DESCRIPTION OF THE TASK
Whatever pictures the entries hold, omit them, and output exactly the lines from the one containing "Open the Журнал событий tab" through the final line.

MATERIAL PROVIDED
----------------

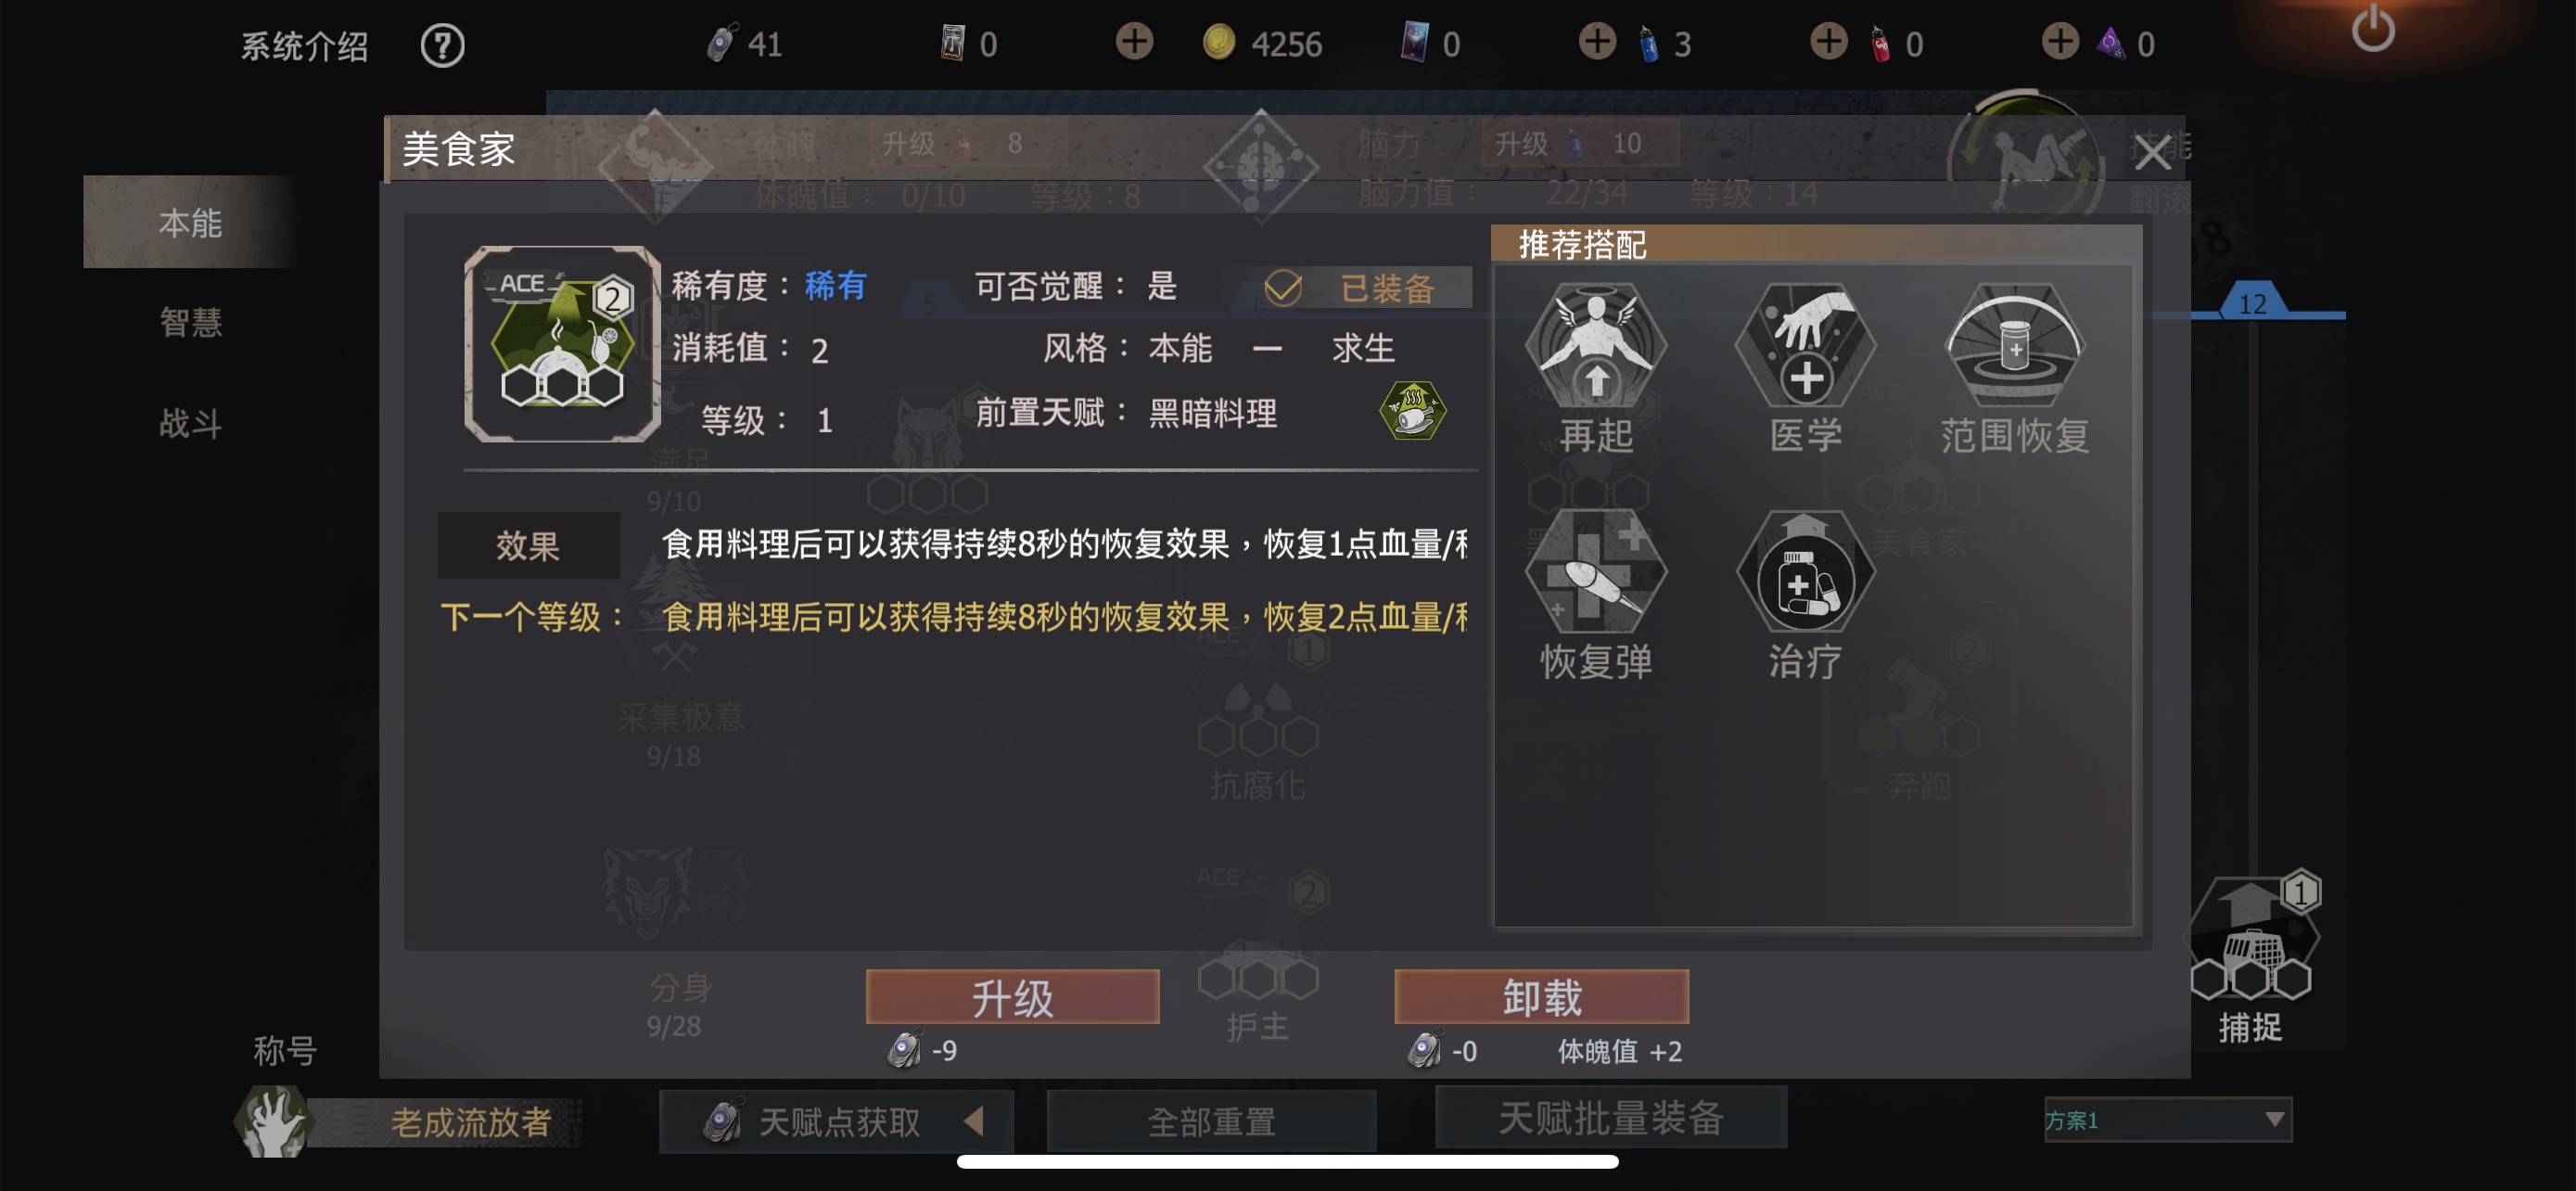Switch to the 智慧 tab
This screenshot has height=1191, width=2576.
click(190, 322)
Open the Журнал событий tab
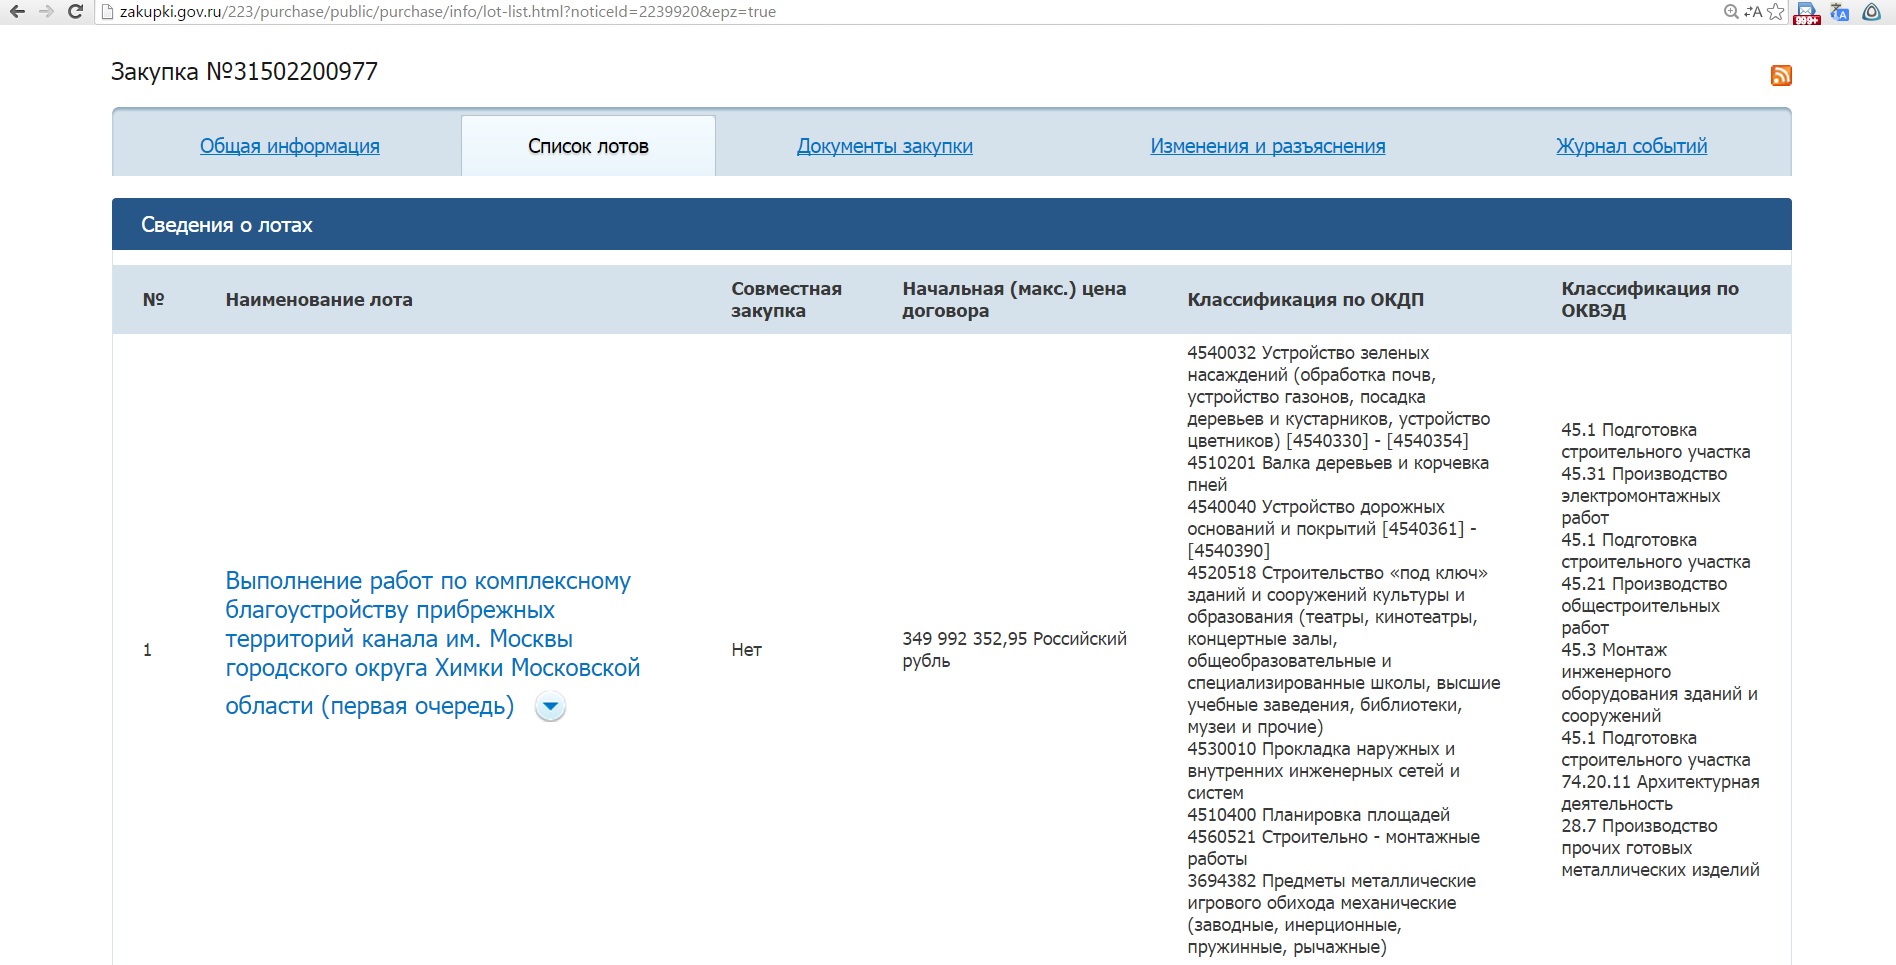Screen dimensions: 1896x965 [x=1631, y=146]
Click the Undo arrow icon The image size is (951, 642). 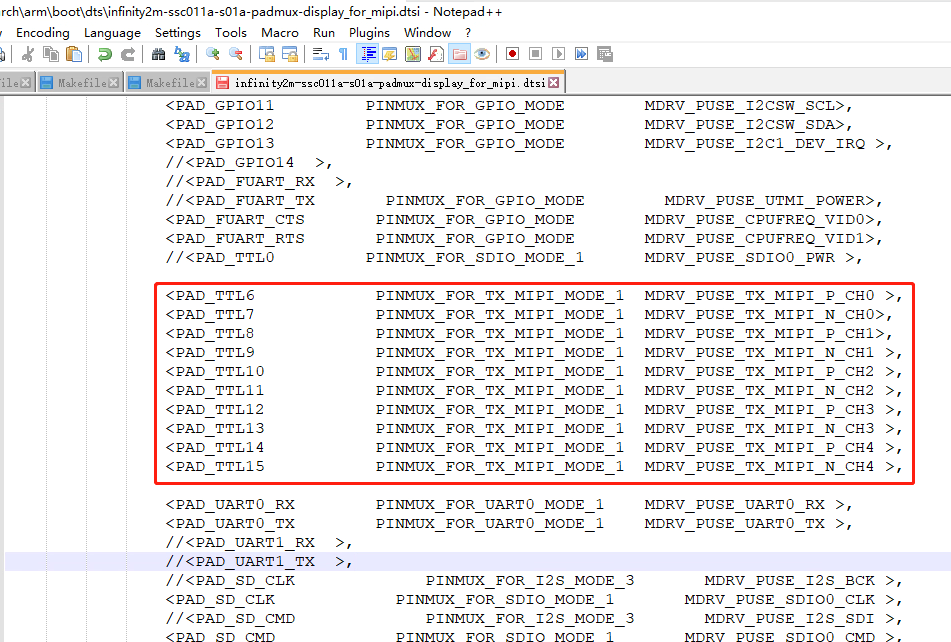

----------------

SOLUTION FOR THIS TASK
Open the Журнал событий tab
Screen dimensions: 1896x965 [x=1631, y=146]
Click the Undo arrow icon The image size is (951, 642). 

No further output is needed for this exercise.